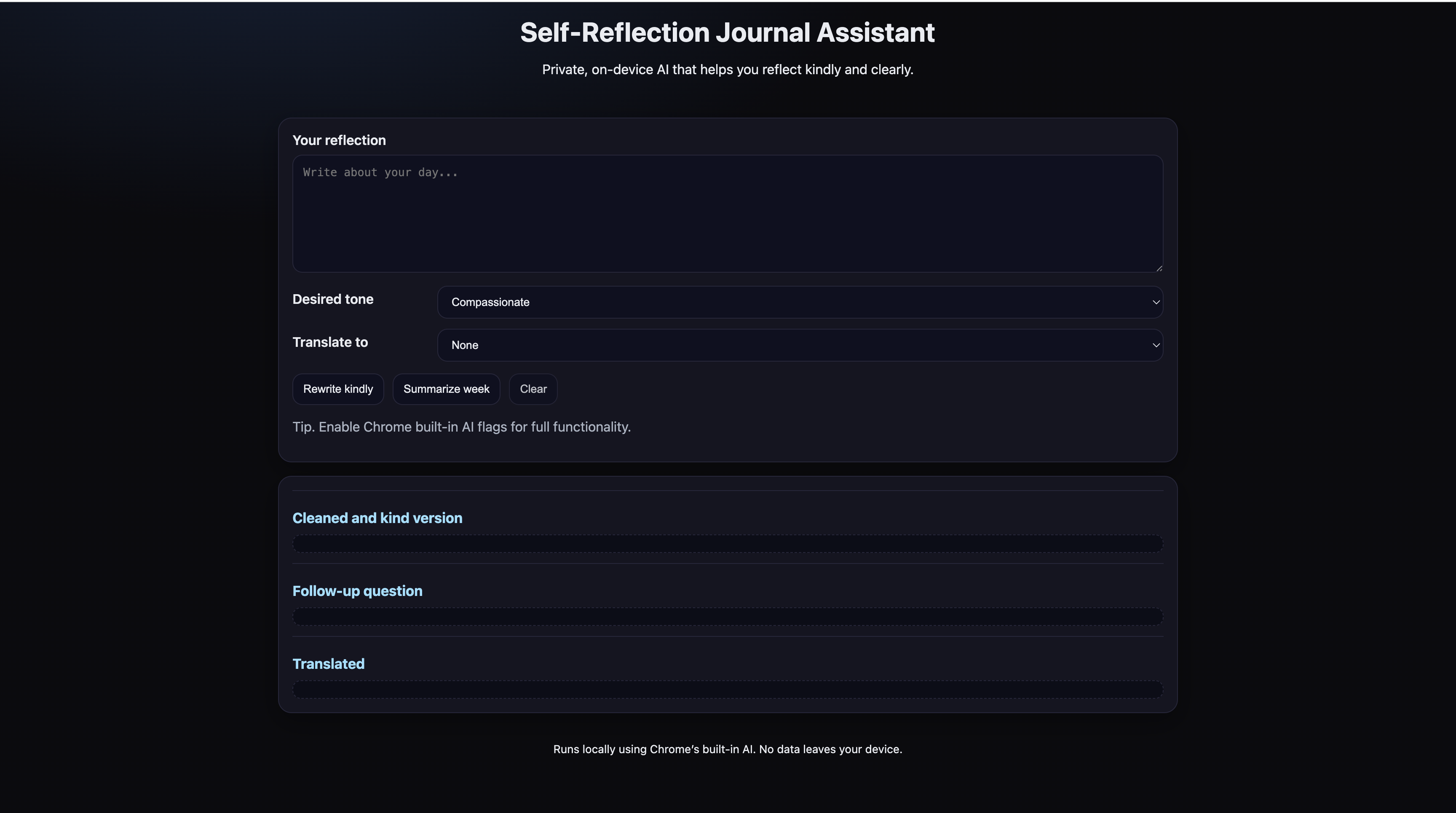Click the reflection text area
The height and width of the screenshot is (813, 1456).
[728, 214]
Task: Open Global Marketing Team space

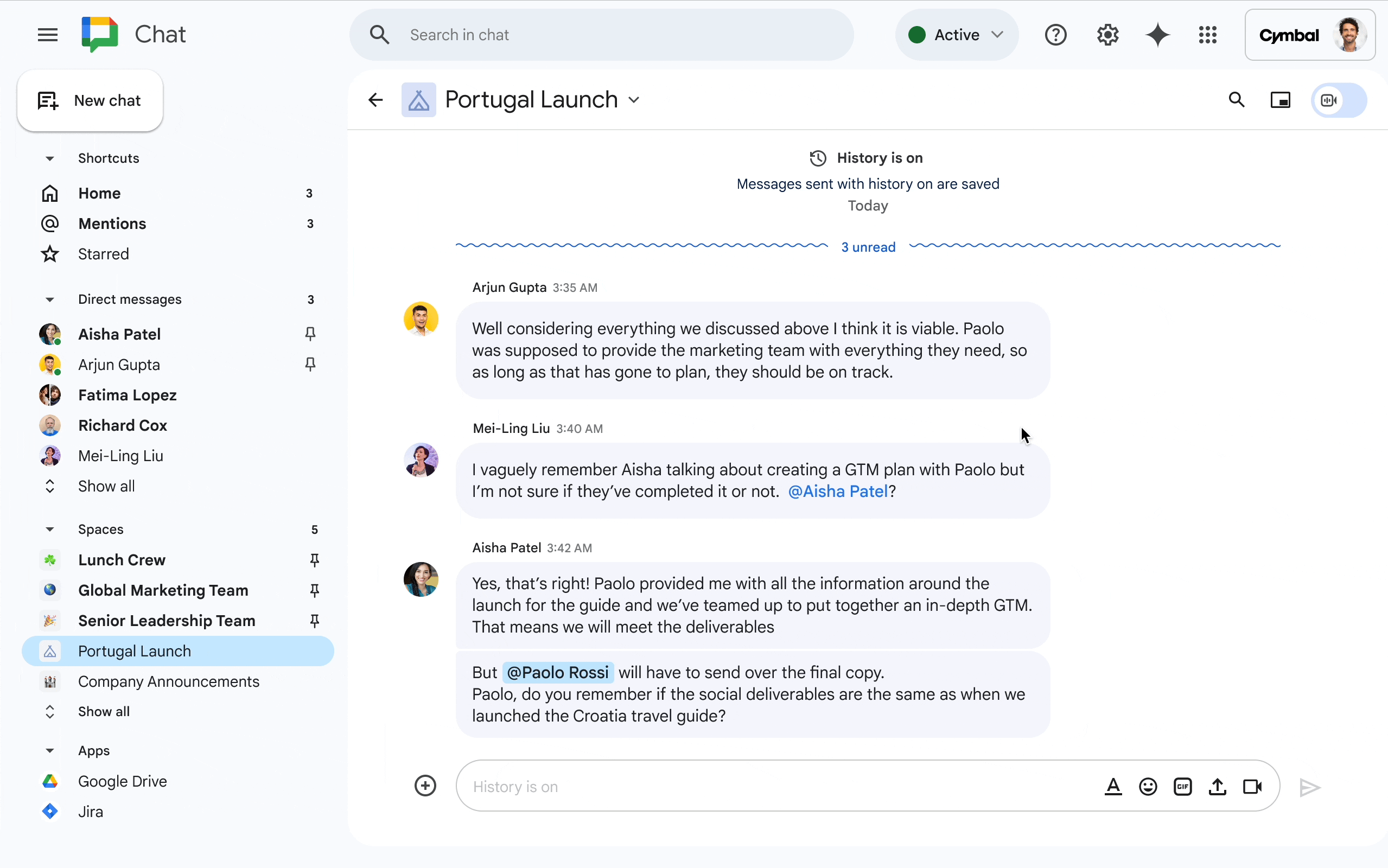Action: tap(163, 590)
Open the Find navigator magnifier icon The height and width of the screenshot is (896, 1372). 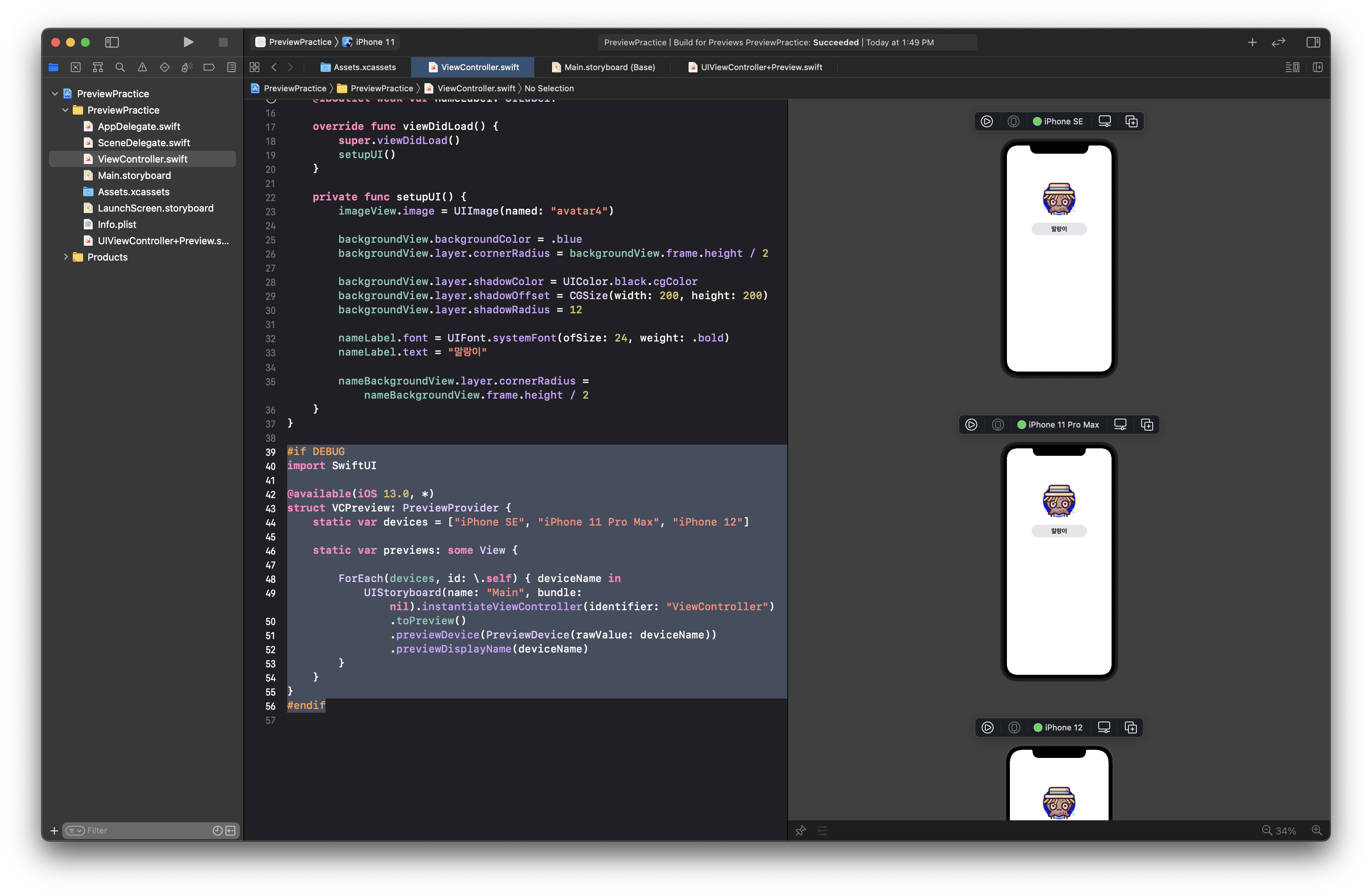[120, 68]
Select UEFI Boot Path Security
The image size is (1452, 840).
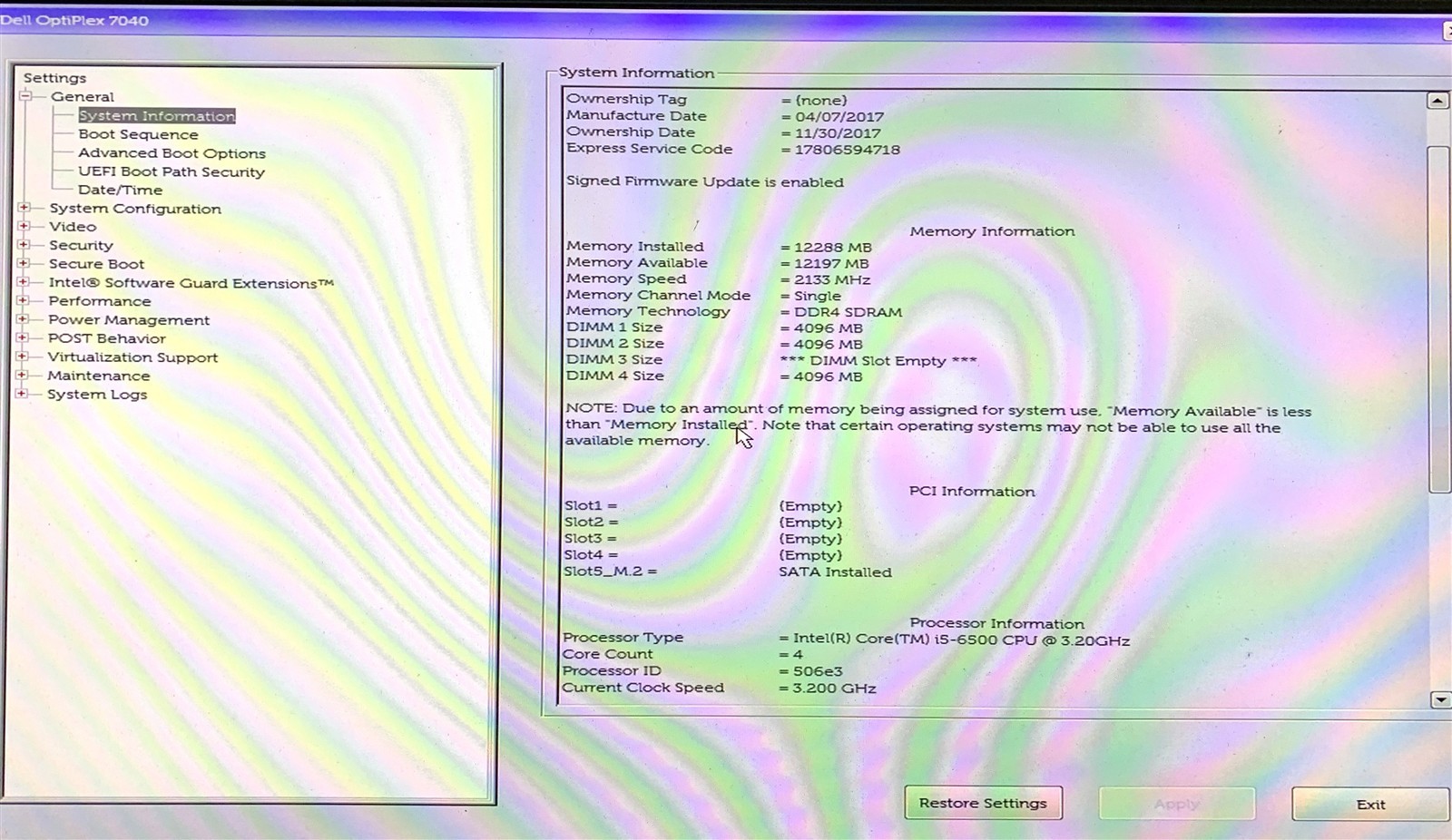click(x=172, y=171)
--*--
Work to be completed: The line containing "Select UEFI Boot Path Security" and every line after it, up to the last line of the data, should be returned exactly, without the pictures.

Finished exercise:
Select UEFI Boot Path Security
The image size is (1452, 840).
click(x=172, y=171)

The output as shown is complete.